The difficulty of untangling the contribution of diet was highlighted in a 2014 study of professional rugby players. Using 16S rRNA gene sequencing, the authors found greater diversity in gut microbiota in the players than in non-athletes matched for age, gender and BMI. However, the team also noted that there were extreme dietary differences between the two groups. This was especially true of protein intake, which also correlated with microbial diversity. “We couldn’t quite separate exercise from the accompanying dietary changes, to see which was having the greater effect,” says one of the authors, gastroenterologist Fergus Shanahan at University College Cork, Ireland.

In 2018, Shanahan and his colleagues analysed the same samples again, but this time they used shotgun sequencing. The researchers found a clearer separation between athletes and non-athletes in terms of gene function, including differences in carbohydrate metabolism, amino-acid synthesis and the production of SCFAs. The study illustrates the power of shotgun sequencing for assembling the puzzle of microbiome function. “It’s very much a product of technology development,” says Kostic. “Even though bacteria might be taxonomically very diverse, oftentimes their basic functions are quite similar.”

Scheiman’s Boston marathon study was longitudinal from the outset. Samples were collected daily, before and after the marathon, in an effort to study the acute effects of exercise on the microbiome. The researchers used 16S rRNA sequencing, and one genus in particular caught their attention. “The thing that really jumped out was a spike in Veillonella abundance immediately after the marathon,” says Kostic. “We also noticed that Veillonella was generally higher amongst the runners, relative to sedentary controls.” With just 15 runners and 10 control participants, the sample size was limited, but the team also replicated the finding in an independent cohort of elite rowers and runners using shotgun sequencing. The task then was to work out why.

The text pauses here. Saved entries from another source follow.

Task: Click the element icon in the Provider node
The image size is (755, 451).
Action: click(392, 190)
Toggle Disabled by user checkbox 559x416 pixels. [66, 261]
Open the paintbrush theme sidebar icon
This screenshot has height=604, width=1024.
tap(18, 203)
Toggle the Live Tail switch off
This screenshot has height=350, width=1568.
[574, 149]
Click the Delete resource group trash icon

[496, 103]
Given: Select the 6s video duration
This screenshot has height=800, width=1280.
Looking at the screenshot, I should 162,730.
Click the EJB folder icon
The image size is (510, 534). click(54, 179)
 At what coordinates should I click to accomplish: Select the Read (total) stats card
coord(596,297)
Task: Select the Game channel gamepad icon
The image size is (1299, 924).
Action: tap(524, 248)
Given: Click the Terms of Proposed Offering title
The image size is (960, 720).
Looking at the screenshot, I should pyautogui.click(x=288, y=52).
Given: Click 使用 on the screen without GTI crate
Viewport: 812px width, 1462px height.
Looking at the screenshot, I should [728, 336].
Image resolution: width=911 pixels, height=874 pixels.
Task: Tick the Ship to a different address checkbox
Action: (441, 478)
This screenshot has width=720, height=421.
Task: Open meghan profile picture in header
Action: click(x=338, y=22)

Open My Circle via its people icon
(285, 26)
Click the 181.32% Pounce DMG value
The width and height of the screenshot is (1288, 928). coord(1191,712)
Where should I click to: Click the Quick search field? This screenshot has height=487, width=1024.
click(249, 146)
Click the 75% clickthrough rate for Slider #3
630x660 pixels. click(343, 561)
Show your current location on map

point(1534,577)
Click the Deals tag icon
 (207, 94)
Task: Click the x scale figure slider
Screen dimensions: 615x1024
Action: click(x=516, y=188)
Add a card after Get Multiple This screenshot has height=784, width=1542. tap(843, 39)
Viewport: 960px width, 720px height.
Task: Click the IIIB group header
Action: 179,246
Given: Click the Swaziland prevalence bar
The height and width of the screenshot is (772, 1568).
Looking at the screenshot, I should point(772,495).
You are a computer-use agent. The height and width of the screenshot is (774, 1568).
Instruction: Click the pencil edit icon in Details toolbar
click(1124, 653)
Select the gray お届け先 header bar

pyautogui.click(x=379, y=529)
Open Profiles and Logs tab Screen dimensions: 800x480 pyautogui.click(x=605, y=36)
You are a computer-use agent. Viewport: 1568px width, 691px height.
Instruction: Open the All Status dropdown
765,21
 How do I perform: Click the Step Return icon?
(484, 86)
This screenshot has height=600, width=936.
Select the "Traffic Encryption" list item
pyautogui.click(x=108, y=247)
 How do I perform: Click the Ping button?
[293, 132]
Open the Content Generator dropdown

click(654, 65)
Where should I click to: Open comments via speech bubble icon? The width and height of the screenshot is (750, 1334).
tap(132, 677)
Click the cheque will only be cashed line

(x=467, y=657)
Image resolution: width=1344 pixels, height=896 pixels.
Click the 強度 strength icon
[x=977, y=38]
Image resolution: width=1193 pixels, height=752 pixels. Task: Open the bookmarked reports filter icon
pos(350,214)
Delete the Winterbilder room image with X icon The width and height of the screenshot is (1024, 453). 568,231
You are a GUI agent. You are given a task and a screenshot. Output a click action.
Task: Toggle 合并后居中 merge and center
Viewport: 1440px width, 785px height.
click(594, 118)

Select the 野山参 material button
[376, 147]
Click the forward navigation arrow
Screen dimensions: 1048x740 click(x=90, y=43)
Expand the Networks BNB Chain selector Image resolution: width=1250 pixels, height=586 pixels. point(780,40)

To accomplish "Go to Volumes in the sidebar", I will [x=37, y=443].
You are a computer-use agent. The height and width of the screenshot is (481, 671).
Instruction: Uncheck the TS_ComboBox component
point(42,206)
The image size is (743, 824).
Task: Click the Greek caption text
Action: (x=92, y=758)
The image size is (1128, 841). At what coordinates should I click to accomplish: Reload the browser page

Veillonella is known to metabolize lactate, a by-product of anaerobic respiration that is responsible for the aching sensation in the muscles that can follow intense exercise. When the team analysed samples from the second cohort, it found post-exercise spikes in the expression of genes that encode proteins involved in the metabolic pathway that Veillonella uses to convert lactate into propionate. “This was one of those results where a light bulb goes off, and it just makes sense,” says Kostic. Lactate is a metabolite that would be produced in abundance during a marathon, and that Veillonella can use for energy. And the propionate produced by Veillonella promotes muscle function. The presence of these bacteria might, therefore, create a feedback loop that benefits athlete and bacteria alike. “Someone exercising regularly is creating this metabolic niche for lactate-utilizing bacteria like Veillonella,” says Kostic.

The importance of microbes that produce SCFAs has been hinted at by several studies, but only ever as an association. So, with a strong theory to test, the team conducted some experiments. First, it isolated a Veillonella strain from a runner, inoculated mice with it and then measured how long the rodents could run on a treadmill. Compared with mice inoculated with a bacterium that doesn’t metabolise lactate (Lactobacillus bulgaricus), the Veillonella-supplemented mice ran for 13% longer. It is possible that the control bacterium was having a detrimental effect, rather than Veillonella having a positive one, but a final experiment showed that administering propionate directly to mice had a similar effect on performance, compared with a saline control. “This study stands out” in taking the crucial step from correlation to causation, says Mohr.